Segment Start: Information given

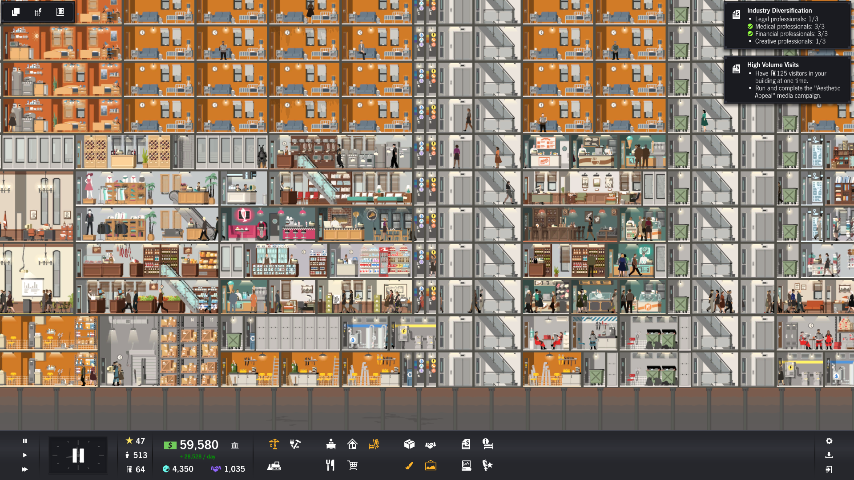Open the retail shopping cart category
Image resolution: width=854 pixels, height=480 pixels.
[x=352, y=465]
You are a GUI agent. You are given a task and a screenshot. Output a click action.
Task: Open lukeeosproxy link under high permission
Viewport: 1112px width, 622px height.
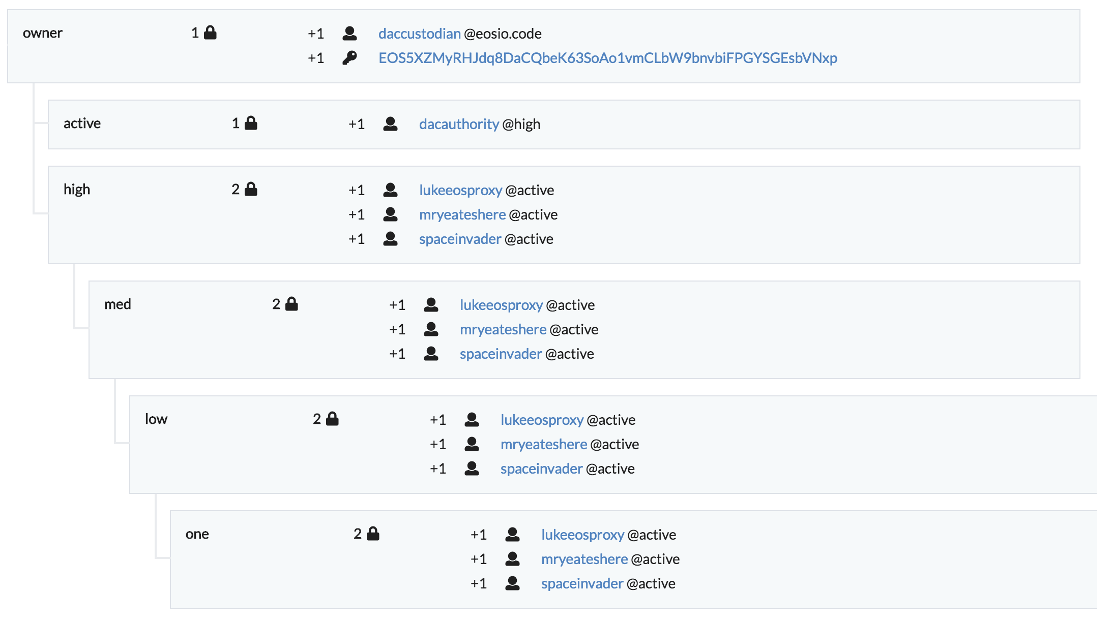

Segment End: Information given

Task brief: Print exactly, and only, the lines from the line containing "You are a GUI" to the last line of the material above, with every picture left out.

Result:
You are a GUI agent. You are given a task and a screenshot. Output a click action.
Task: Open lukeeosproxy link under high permission
Viewport: 1112px width, 622px height.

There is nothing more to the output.